Have you ever noticed that some people appear to be lucky and others seem to be plagued by one misfortune after another? I’m rational enough to realize that most events happen randomly and I’m hardly superstitious but I still wonder how it is that there are those who seem to have targets on their heads while others appear to find diamonds in the middle of common rocks.
We’ve all heard stories of people who were just in the wrong place at the wrong time and others of people who narrowly escaped tragedy. When the attack on the twin towers occurred on 9/11 there were countless tales of folks whose lives were saved because they were late for work while their coworkers all perished. I recall sitting with a man who was attempting to find his parents who worked in one of the buildings. He was an emotional wreck as he called again and again only to receive no answer. He became more and more certain that they had perished as the hours wore on. Finally he heard his father on the other line who explained that he and his wife had played hooky from work that day, something that they had never before done. They had marveled at the beautiful weather and came to the conclusion that it was a fine day for a picnic. They had been heading for a spot out in the country when the building where they worked collapsed.
Was it luck, a premonition or just a coincidence that they chose that very moment to so uncharacteristically miss work? Undoubtedly they felt lucky but there was nothing supernatural about their sudden decision to vary their routine. Some of a spiritual bent might claim that an angel was watching over them or they were saved for some grander purpose but believing such things leads to the inevitable conclusion that those who died were not given the same consideration and it calls into question God’s fairness.
I have always been taught that every person’s life is a series of ups and downs, triumphs and tragedies. Good times are as inevitable as bad times and often it is the individual’s attitude that determines how much positivity will occur. Hard work, determination and a willingness to keep trying even in the face of defeat often leads to success. A person who does well in life is always open to meeting people and seeking out opportunities. The odds that they will reach their goals improve mostly because over the course of time they have tried things over and over again. They are unwilling to quit just because the going gets tough. They take risks and often their attempts pay off.

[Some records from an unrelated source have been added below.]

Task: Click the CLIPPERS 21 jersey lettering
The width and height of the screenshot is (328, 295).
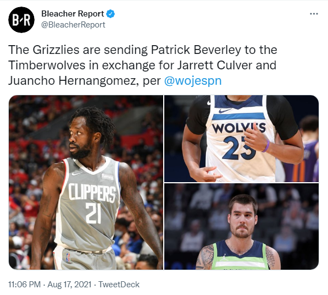Action: 92,203
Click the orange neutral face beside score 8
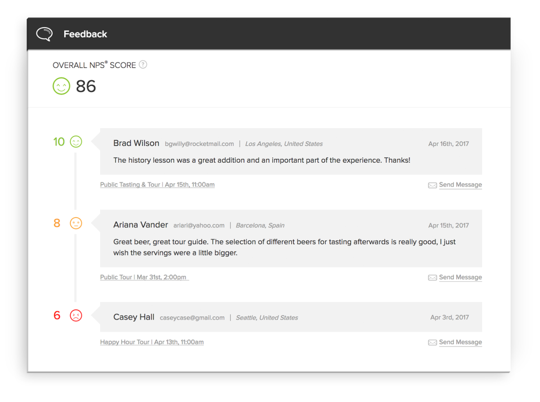The height and width of the screenshot is (402, 540). click(76, 223)
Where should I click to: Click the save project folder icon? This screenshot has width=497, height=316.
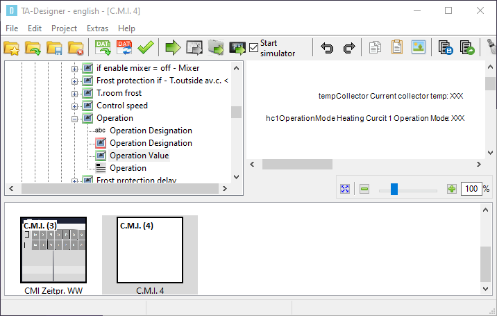click(54, 48)
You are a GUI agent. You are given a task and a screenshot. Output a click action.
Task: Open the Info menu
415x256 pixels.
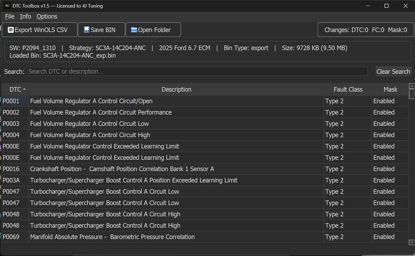[x=25, y=16]
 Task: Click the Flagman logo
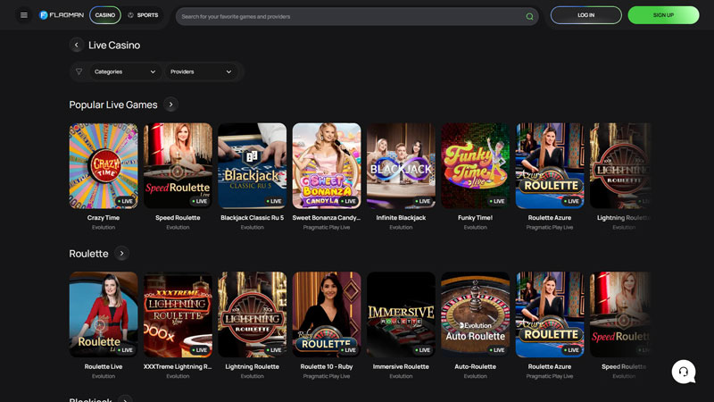pos(61,15)
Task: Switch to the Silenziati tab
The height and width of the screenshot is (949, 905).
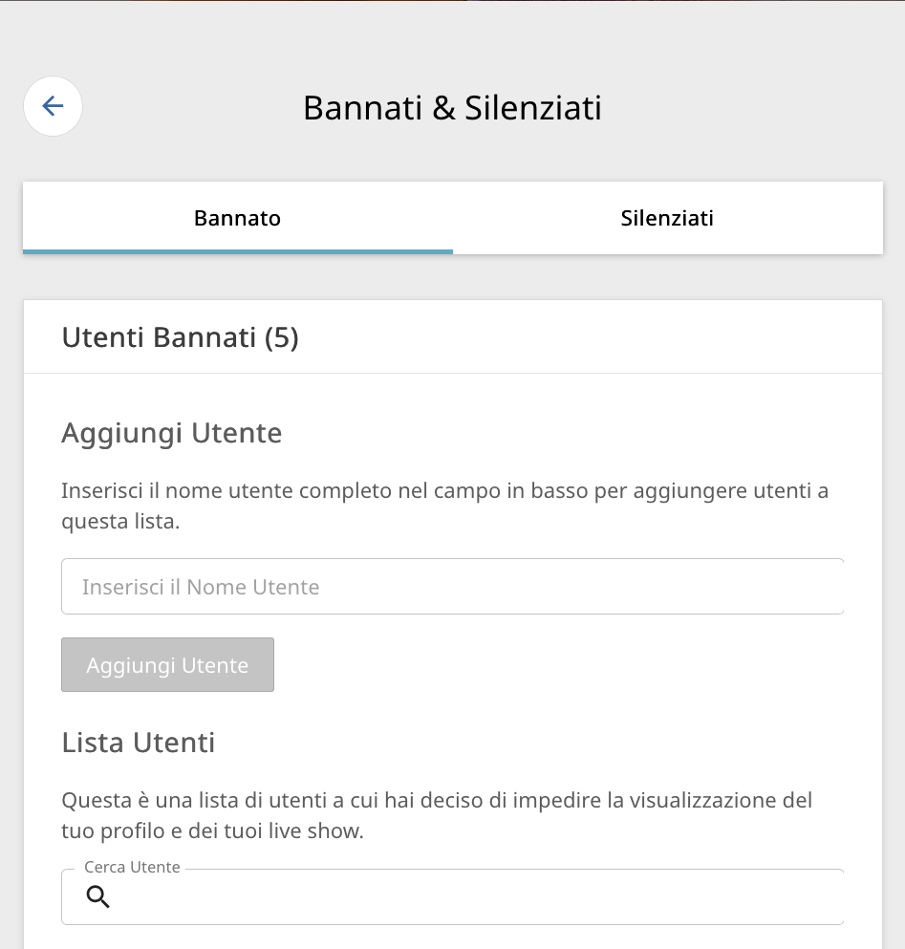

Of course there are events that happen that are out of our control. Nobody chooses to receive a diagnosis of a terrible disease. We don’t go out of our way to be hurt in an accident involving a drunk driver. The people who perished on 9/11 could not have known what was in store for them on that day. They just happened to be part of a tragedy that was beyond anyone’s imagination. Bad things occur and unfortunately we sometimes become victims. If this is a sign of being unlucky then I suppose that there really is such a thing, at least in terms of describing the unfairness of such randomness.
I have known individuals who have endured terrible things and somehow remained optimistic. I have known others who are crushed by the weight of challenges that befall them. Some among us are more prone to depressive episodes than others, not so much because they are weak or negative but because they have a genuine chemical imbalance in their brains that causes them to be anxious and lose control. I have witnessed such illness in my mother, close relatives and dear friends. With care and medication they are able to lead normal lives but theirs is a constant struggle just to be happy. This is not a matter of luck but of vigilance.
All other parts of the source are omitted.